Toepasselijke wettelijke voorschriften

De artikelen 36f, 63 en 416 van het Wetboek van Strafrecht.

BESLISSING

Het hof:
Verklaart de verdachte niet-ontvankelijk in het hoger beroep, voor zover gericht tegen de beslissing ter zake van het in de zaak met parketnummer 15-160256-20 primair en subsidiair tenlastegelegde.
Vernietigt het vonnis waarvan beroep voor zover aan het oordeel van het hof onderworpen en doet in zoverre opnieuw recht:
Verklaart het in de zaak met parketnummer 15-224673-20 bewezenverklaarde strafbaar, kwalificeert dit als hiervoor vermeld en verklaart de verdachte strafbaar.
Bepaalt dat ter zake van het in de zaak met parketnummer 15-224673-20 bewezenverklaarde geen straf of maatregel wordt opgelegd.
Vordering van de benadeelde partij [benadeelde]
Wijst toe de vordering tot schadevergoeding van de benadeelde partij [benadeelde] ter zake van het in de zaak met parketnummer 15-224673-20 bewezenverklaarde tot het bedrag van
€ 250,00 (tweehonderdvijftig euro) ter zake van materiële schade, vermeerderd met de wettelijke rente vanaf de hierna te noemen aanvangsdatum tot aan de dag der voldoening.
Verklaart de benadeelde partij voor het overige niet-ontvankelijk in de vordering en bepaalt dat de benadeelde partij in zoverre de vordering slechts bij de burgerlijke rechter kan aanbrengen.
Veroordeelt de verdachte in de door de benadeelde partij gemaakte en ten behoeve van de tenuitvoerlegging nog te maken kosten, tot aan de datum van deze uitspraak begroot op nihil.
Legt aan de verdachte de verplichting op om aan de Staat, ten behoeve van het slachtoffer, genaamd [benadeelde], ter zake van het in de zaak met parketnummer 15-224673-20 bewezenverklaarde een bedrag te betalen van € 250,00 (tweehonderdvijftig euro) als vergoeding voor materiële schade, vermeerderd met de wettelijke rente vanaf de hierna te noemen aanvangsdatum tot aan de dag der voldoening.
Bepaalt de duur van de gijzeling op ten hoogste 5 (vijf) dagen.

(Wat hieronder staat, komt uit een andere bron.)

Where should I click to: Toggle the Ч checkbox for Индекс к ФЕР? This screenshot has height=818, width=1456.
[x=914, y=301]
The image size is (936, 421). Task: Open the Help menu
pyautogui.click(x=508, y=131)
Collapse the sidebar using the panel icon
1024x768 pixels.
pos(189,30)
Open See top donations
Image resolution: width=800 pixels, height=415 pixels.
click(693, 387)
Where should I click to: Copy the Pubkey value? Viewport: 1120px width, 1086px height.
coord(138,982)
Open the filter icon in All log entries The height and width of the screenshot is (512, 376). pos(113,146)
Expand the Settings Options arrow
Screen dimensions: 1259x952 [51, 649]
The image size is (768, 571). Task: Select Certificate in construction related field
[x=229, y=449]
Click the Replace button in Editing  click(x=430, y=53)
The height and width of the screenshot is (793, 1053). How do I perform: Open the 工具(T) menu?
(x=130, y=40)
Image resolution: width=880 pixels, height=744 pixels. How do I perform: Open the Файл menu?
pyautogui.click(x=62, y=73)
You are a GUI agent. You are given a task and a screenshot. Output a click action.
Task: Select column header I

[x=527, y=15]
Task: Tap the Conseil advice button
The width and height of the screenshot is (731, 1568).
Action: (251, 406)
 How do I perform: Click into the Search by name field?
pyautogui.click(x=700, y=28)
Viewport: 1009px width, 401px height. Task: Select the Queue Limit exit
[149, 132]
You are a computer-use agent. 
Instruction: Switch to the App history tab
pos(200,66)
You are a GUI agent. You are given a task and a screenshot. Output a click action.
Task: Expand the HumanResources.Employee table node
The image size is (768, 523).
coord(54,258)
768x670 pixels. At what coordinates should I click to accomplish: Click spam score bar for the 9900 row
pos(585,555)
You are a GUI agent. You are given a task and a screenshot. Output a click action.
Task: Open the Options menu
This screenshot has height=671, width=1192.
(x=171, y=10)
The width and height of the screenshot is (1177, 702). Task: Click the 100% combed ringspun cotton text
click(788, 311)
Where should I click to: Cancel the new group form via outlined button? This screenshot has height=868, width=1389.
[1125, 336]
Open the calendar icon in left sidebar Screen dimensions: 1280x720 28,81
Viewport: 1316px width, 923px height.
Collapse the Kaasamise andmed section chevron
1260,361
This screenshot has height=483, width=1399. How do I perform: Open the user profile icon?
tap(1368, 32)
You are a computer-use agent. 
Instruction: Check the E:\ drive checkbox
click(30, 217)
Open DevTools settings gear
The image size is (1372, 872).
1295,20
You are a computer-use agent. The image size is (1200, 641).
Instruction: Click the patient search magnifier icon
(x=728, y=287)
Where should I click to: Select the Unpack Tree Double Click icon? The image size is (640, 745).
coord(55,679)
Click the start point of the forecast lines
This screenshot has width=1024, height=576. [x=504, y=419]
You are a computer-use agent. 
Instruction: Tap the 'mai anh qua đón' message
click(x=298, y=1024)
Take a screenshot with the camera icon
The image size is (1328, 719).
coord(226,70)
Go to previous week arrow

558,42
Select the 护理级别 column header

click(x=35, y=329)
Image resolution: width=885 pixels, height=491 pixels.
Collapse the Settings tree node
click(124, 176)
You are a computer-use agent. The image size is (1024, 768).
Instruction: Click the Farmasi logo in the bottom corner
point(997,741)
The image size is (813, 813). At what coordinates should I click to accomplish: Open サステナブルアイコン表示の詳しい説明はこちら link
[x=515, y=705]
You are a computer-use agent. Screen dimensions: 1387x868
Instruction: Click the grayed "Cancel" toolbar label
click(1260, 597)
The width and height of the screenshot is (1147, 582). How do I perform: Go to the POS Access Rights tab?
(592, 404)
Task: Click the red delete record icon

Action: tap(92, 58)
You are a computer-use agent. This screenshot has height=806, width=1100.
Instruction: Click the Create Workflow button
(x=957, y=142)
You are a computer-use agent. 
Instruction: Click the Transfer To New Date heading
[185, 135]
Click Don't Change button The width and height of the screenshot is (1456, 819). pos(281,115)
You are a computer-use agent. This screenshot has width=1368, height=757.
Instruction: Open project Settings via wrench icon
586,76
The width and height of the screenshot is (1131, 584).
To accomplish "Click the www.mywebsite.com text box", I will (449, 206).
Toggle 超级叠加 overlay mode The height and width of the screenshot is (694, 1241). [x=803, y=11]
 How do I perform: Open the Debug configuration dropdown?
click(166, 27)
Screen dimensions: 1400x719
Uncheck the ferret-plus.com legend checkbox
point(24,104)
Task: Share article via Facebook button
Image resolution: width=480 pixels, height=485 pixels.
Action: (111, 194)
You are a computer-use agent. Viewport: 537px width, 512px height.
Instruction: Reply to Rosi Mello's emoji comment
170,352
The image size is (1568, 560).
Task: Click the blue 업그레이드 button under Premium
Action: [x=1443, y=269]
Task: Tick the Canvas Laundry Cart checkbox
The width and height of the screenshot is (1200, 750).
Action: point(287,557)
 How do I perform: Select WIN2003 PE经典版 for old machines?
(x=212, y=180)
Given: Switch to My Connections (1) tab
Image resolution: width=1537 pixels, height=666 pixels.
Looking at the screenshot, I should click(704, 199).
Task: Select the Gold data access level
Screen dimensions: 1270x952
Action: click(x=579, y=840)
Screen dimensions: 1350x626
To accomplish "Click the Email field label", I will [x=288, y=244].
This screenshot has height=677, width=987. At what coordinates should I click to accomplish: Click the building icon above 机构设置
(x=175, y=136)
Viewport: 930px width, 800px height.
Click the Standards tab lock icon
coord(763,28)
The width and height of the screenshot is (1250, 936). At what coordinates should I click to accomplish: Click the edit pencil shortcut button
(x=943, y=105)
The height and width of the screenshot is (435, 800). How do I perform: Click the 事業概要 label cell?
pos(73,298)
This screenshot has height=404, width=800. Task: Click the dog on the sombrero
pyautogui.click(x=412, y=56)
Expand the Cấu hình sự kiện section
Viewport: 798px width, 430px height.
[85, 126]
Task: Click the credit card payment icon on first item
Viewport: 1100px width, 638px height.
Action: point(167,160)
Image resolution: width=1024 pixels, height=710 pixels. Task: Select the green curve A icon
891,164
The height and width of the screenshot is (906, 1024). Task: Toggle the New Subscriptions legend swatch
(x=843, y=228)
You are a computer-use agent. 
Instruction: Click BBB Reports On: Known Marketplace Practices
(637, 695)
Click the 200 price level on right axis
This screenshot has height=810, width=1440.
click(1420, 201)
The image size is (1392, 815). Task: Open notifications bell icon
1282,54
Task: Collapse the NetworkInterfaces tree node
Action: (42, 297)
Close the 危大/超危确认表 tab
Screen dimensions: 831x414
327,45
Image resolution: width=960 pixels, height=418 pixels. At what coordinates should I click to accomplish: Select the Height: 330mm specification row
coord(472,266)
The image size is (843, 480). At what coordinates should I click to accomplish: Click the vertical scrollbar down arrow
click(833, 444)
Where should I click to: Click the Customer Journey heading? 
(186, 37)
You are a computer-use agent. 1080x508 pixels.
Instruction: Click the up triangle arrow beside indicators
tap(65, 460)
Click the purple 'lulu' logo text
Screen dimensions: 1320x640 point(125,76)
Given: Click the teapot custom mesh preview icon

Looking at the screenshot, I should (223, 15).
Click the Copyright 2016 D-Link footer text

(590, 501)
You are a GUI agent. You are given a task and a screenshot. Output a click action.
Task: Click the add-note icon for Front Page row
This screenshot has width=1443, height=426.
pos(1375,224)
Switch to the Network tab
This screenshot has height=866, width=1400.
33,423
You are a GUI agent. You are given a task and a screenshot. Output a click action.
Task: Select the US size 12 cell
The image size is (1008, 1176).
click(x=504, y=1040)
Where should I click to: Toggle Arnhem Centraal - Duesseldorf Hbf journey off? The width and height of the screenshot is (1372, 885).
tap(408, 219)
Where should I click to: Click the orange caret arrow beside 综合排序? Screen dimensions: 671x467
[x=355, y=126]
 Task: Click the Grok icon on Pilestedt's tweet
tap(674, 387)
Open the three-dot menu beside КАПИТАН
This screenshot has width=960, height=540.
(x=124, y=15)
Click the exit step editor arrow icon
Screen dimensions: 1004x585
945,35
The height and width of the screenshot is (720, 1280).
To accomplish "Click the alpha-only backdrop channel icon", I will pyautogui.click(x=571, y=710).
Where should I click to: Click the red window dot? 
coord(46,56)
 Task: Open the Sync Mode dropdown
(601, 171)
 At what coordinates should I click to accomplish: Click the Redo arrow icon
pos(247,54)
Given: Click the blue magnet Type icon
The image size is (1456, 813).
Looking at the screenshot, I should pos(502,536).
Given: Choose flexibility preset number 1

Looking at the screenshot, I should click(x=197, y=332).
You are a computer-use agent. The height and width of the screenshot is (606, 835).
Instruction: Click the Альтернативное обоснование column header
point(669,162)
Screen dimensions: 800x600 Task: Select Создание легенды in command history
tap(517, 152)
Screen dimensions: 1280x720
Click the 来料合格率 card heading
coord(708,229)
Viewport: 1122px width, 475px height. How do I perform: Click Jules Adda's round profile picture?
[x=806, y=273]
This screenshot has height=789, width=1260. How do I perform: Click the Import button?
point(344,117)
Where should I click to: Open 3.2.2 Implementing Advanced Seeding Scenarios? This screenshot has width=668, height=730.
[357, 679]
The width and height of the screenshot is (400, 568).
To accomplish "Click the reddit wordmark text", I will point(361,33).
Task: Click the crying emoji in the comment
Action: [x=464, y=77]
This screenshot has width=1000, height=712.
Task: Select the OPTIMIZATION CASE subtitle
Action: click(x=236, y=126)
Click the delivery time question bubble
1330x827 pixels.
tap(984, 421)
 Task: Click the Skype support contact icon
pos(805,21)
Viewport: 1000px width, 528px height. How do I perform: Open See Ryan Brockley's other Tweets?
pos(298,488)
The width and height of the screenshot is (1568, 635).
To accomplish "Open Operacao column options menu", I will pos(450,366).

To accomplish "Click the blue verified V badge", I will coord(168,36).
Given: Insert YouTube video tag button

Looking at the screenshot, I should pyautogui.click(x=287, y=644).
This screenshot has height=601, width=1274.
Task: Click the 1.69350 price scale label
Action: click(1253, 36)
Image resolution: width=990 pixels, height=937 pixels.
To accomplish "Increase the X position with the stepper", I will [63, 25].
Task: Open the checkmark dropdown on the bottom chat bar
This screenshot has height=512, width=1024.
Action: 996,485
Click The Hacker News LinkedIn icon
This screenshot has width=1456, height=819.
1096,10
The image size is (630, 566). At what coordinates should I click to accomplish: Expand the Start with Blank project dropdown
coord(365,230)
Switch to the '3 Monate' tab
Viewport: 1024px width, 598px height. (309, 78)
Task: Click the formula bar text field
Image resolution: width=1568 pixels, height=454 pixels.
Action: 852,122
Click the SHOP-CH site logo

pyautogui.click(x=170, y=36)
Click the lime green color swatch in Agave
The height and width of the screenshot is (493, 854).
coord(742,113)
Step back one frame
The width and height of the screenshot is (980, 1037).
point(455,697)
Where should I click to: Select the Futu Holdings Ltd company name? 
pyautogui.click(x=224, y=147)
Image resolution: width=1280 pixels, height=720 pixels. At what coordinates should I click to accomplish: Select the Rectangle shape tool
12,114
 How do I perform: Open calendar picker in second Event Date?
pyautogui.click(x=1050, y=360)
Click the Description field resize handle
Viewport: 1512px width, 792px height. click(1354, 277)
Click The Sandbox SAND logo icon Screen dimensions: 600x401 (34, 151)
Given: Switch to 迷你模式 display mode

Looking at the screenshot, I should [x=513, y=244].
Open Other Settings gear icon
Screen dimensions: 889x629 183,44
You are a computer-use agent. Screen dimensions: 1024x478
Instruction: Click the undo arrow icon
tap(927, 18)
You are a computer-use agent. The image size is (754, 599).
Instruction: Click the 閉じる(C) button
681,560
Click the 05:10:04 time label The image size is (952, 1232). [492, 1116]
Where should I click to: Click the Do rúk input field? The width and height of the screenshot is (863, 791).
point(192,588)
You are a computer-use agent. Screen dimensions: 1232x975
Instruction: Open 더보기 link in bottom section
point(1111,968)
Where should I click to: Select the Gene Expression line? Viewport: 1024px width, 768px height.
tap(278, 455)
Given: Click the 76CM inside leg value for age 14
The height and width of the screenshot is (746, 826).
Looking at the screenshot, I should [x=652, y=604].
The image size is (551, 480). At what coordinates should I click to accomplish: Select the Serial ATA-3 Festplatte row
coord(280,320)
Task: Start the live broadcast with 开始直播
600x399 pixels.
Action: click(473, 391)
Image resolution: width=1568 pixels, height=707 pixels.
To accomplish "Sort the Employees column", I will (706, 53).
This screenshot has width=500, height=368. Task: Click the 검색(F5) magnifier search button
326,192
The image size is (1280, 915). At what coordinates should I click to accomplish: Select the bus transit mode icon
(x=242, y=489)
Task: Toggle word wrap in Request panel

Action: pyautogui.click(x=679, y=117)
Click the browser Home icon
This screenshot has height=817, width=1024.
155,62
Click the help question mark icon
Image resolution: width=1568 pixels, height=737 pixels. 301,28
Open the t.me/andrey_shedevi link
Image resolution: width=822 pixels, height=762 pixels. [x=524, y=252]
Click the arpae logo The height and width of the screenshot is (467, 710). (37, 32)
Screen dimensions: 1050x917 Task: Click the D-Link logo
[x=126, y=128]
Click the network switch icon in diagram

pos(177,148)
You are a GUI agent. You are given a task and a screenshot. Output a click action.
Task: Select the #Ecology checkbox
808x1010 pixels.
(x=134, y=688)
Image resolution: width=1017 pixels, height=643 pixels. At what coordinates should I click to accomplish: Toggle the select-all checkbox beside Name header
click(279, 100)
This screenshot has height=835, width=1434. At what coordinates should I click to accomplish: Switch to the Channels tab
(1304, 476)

Toepassing van die gijzeling heft de verplichting tot schadevergoeding aan de Staat ten behoeve van het slachtoffer niet op.
Bepaalt dat indien en voor zover de verdachte aan een van beide betalingsverplichtingen heeft voldaan, de andere vervalt.
Bepaalt de aanvangsdatum van de wettelijke rente voor de materiële schade op 6 september 2020.
Verklaart het openbaar ministerie niet-ontvankelijk in de vordering tenuitvoerlegging, met parketnummer
15-005204-18.
Gewezen door mr. J.D.L. Nuis, in bijzijn van mr. M. de Waard, griffier.